Two friends: Sept. 11, 2001 “I am staying with my friend…”
Of all of the soul-touching stories from September 11, 2001, I believe the story of two friends named Abe and Ed is the best. It is gleaned from the excellent book, 102 Minutes, by Jim Dwyer and Kevin Flynn (Times Books copyright 2005)
When the first plane crashed into the North Tower of the World Trade Center, practically everyone below the impact zones between floors 90-100 was able to escape before the tower fell over an hour and half later.
Sadly no one above the impact zone lived. All elevators and stairways were blocked. When the north tower fell 102 minutes after the initial impact, there were no survivors from the upper portions of the North Tower.
2,749 people died in the New York attacks on September 11, 2001. They each had a story and a life. Large numbers do not stay with us:
-250,000 missing or dead from the Asian tsunami.
-1667 dead from Hurricane Katrina
-Over 3000 dead in New York Washington, and Pennsylvania on that infamous morning Americans will never forget.
But when we changed those numbers into names and faces, they come to mean something personal and emotionally touch us.
Here is the story of two of those 2,749- one who could not escape, and one who chose not to escape.
Ed Beyea was on the 27th floor when the first plane hit his building at 8:46 am. Ed was a quadriplegic who had become paralyzed in a diving accident twenty years earlier. He was escorted to work each day at Empire Blue Cross and Blue Shield by his aide Irma Fuller. She had hung up his jacket and set him up with the mouth stick he used to type. Irma then left and rode up to the 47th floor cafeteria to order breakfast.
As Irma came down after the initial crash we found Ed in his wheelchair at the stairwell for the 27th floor. By now the mass evacuation of the North Tower was in full force. With the elevators evidently being out of service, the stairs were the only way out.

# [WRITTEN TASK 1]
Return the whole September 11 story of the two friends, word for word.
The records are unrelated to the September 11 story.

# [Entries on target coordinates]
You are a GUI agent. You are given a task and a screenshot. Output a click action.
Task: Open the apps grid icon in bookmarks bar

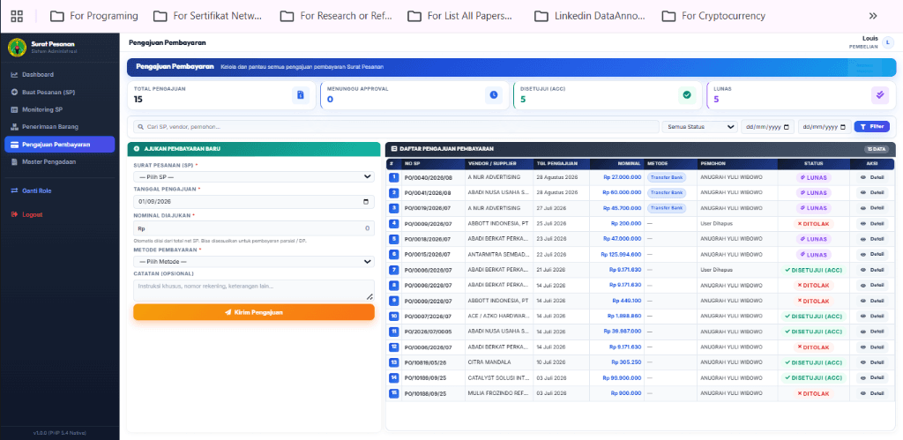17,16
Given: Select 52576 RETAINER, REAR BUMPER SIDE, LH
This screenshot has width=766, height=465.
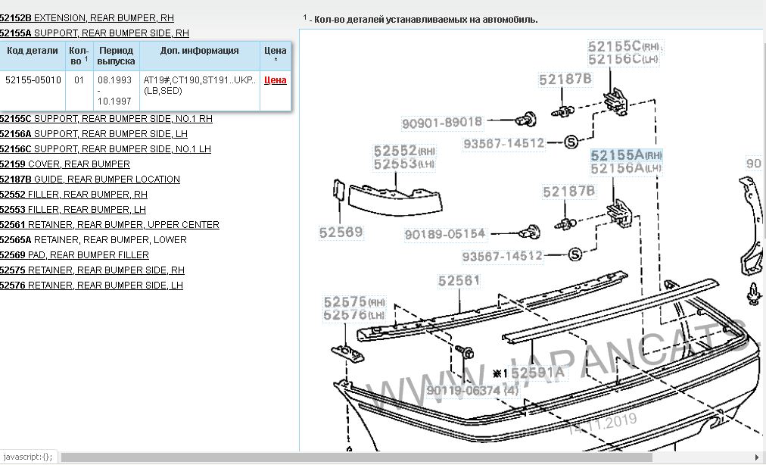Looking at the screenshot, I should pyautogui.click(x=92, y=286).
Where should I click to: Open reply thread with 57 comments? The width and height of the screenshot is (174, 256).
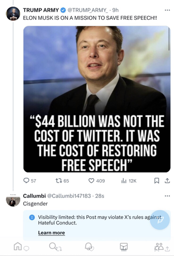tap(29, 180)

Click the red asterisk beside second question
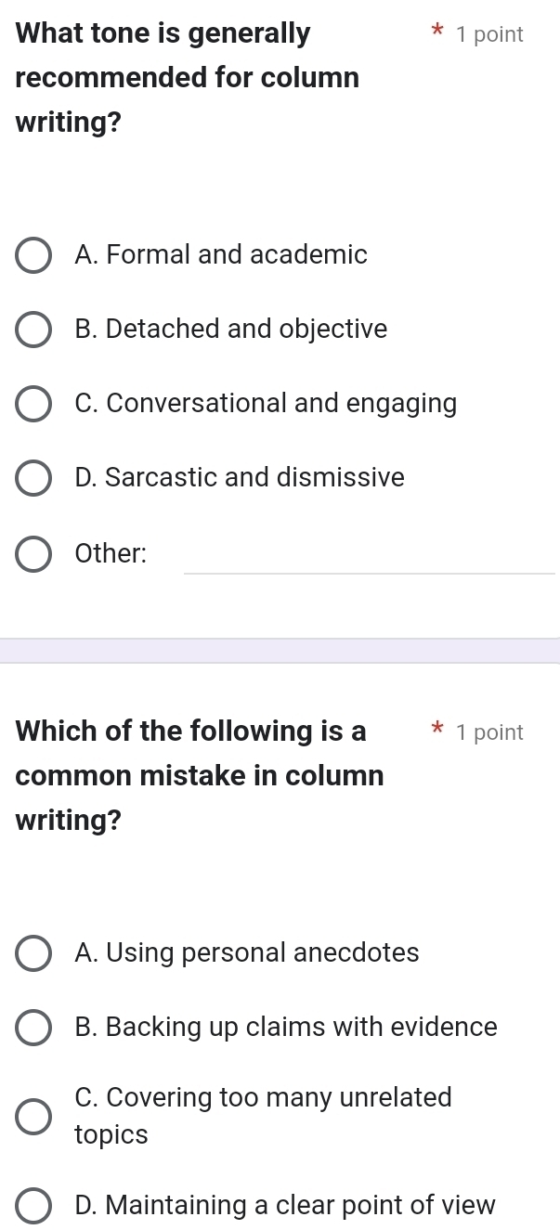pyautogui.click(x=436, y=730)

# [WRITTEN TASK 2]
Update the records from the line containing "Given: Select 52576" down through the line containing "tap(29, 180)", replacing "REAR" with "FRONT" and keeping everything else unchanged. Leave the pictures out of your answer.

# [OUTPUT 1]
Two friends: Sept. 11, 2001 “I am staying with my friend…”
Of all of the soul-touching stories from September 11, 2001, I believe the story of two friends named Abe and Ed is the best. It is gleaned from the excellent book, 102 Minutes, by Jim Dwyer and Kevin Flynn (Times Books copyright 2005)
When the first plane crashed into the North Tower of the World Trade Center, practically everyone below the impact zones between floors 90-100 was able to escape before the tower fell over an hour and half later.
Sadly no one above the impact zone lived. All elevators and stairways were blocked. When the north tower fell 102 minutes after the initial impact, there were no survivors from the upper portions of the North Tower.
2,749 people died in the New York attacks on September 11, 2001. They each had a story and a life. Large numbers do not stay with us:
-250,000 missing or dead from the Asian tsunami.
-1667 dead from Hurricane Katrina
-Over 3000 dead in New York Washington, and Pennsylvania on that infamous morning Americans will never forget.
But when we changed those numbers into names and faces, they come to mean something personal and emotionally touch us.
Here is the story of two of those 2,749- one who could not escape, and one who chose not to escape.
Ed Beyea was on the 27th floor when the first plane hit his building at 8:46 am. Ed was a quadriplegic who had become paralyzed in a diving accident twenty years earlier. He was escorted to work each day at Empire Blue Cross and Blue Shield by his aide Irma Fuller. She had hung up his jacket and set him up with the mouth stick he used to type. Irma then left and rode up to the 47th floor cafeteria to order breakfast.
As Irma came down after the initial crash we found Ed in his wheelchair at the stairwell for the 27th floor. By now the mass evacuation of the North Tower was in full force. With the elevators evidently being out of service, the stairs were the only way out.

# [OUTPUT 2]
Given: Select 52576 RETAINER, FRONT BUMPER SIDE, LH
This screenshot has width=766, height=465.
Looking at the screenshot, I should pyautogui.click(x=92, y=286).
Where should I click to: Open reply thread with 57 comments? The width and height of the screenshot is (174, 256).
tap(29, 180)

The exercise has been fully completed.